____ Texte source

En faisant du tri dans ma bibliothèque, mon attention s’est portée sur un de ces (nombreux) livres que je n’avais pas encore eu le temps de lire… Publié en 1931, Le prophétisme du réveil est un ouvrage comprenant le texte de « six études présentées à la VIIIe convention de Dieulefit (1930) ».
Alors que le mouvement pentecôtiste débarque en France sous l’impulsion, notamment, du Britannique Douglas Scott, le « Réveil de la Drôme » bat son plein au sein des Églises réformées de cette région. Portée par un groupe de pasteurs-évangélistes auquel on donne le nom de « Brigade de la Drôme », ce mouvement plaide notamment pour un renouveau du prophétisme avec un accent particulier sur la conversion et la sanctification. C’est donc dans ce cadre qu’est organisée une « convention » toute entière centrée sur la question du prophétisme et dont l’ouvrage Le prophétisme du réveil nous a transmis le contenu.
À vrai dire, avant de découvrir cet ouvrage, je n’avais aucune idée de ce qu’il contenait et n’avait même jamais entendu parler du « Réveil de la Drôme ». Si, d’un point de vue théologique, les études qu’il contient n’ont rien d’exceptionnel, j’ai trouvé sa lecture à la fois stimulante et surprenante. Certes, je ne partage pas toutes les conclusions de ses auteurs et le ton est parfois un peu trop rude à mon goût. Néanmoins, leurs réflexions méritent d’être redécouvertes. Je me suis donc dit qu’il pourrait être utile d’en faire profiter d’autres. Sur les 6 études que contient le livre, j’en ai retenu deux en particulier, la première et la dernière. Je les ai scannées et vous laisse ci-dessous à la fois les liens vers les fichiers PDF, ainsi que quelques morceaux choisis.
Pour en savoir plus sur le « Réveil de la Drôme », vous pouvez consulter cette présentation rédigée par un des pasteurs de la « Brigade de la Drôme », Édouard Champendal. Le sociologue et historien Sébastien Fath a écrit un article fort intéressant comparant le Réveil de la Drôme au Pentecôtisme français des années 1930, deux mouvements contemporains aux aspirations assez proches et qui, pourtant, ne se sont guère appréciés.
[Pour en savoir plus sur le prophétisme chrétien, voir la série « La prophétie chrétienne d’après le Nouveau Testament« .]
Le prophétisme dans la Bible (Édouard Champendal)
La première contribution de l’ouvrage a pour objectif de proposer un survol du prophétisme biblique. Plus que le dossier biblique, ce sont les exhortations de celui qui le commente que je soulignerai. Voici comment débute l’article (et l’ensemble du livre) :
« Notre époque manque de prophètes !

________
____ Extrait des données

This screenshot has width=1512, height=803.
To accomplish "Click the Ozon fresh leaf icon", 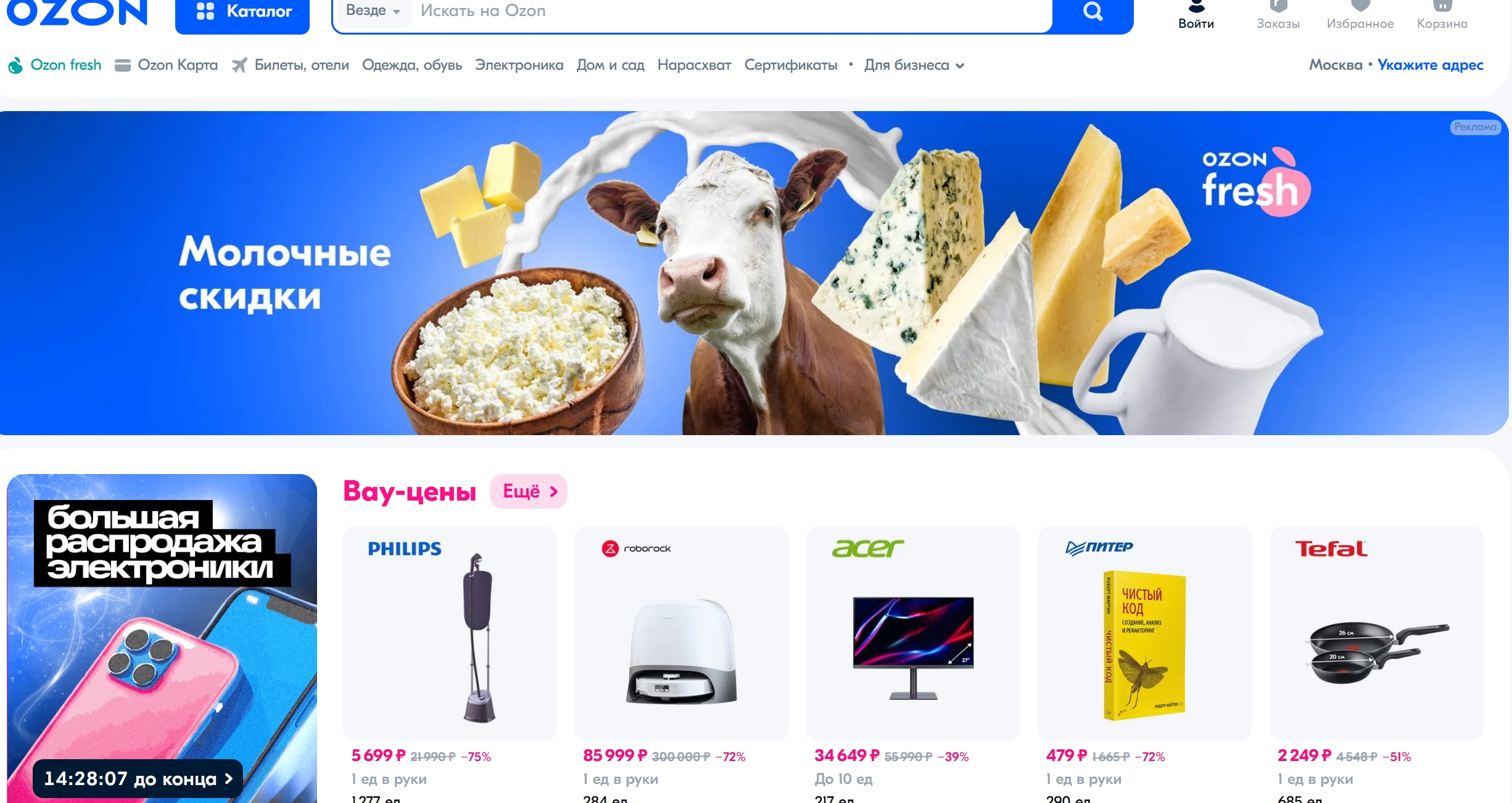I will tap(15, 65).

________

• [Liste des tâches]
a: Recopiez le passage du texte sur le Réveil de la Drôme depuis « La première contribution » jusqu'à « de prophètes ! » inclus.
b: Répondez brièvement à ces questions sur le texte sur le Réveil de la Drôme :
(i) En quelle année l'ouvrage Le prophétisme du réveil a-t-il été publié ?
(ii) Quel nom donne-t-on au groupe de pasteurs-évangélistes qui porte ce mouvement ?
(iii) Qui a écrit l'article comparant le Réveil de la Drôme au pentecôtisme français des années 1930 ?

• [Corrigé de l'exercice]
a:
La première contribution de l’ouvrage a pour objectif de proposer un survol du prophétisme biblique. Plus que le dossier biblique, ce sont les exhortations de celui qui le commente que je soulignerai. Voici comment débute l’article (et l’ensemble du livre) :
« Notre époque manque de prophètes !

b:
(i) En 1931.
(ii) La « Brigade de la Drôme ».
(iii) Le sociologue et historien Sébastien Fath.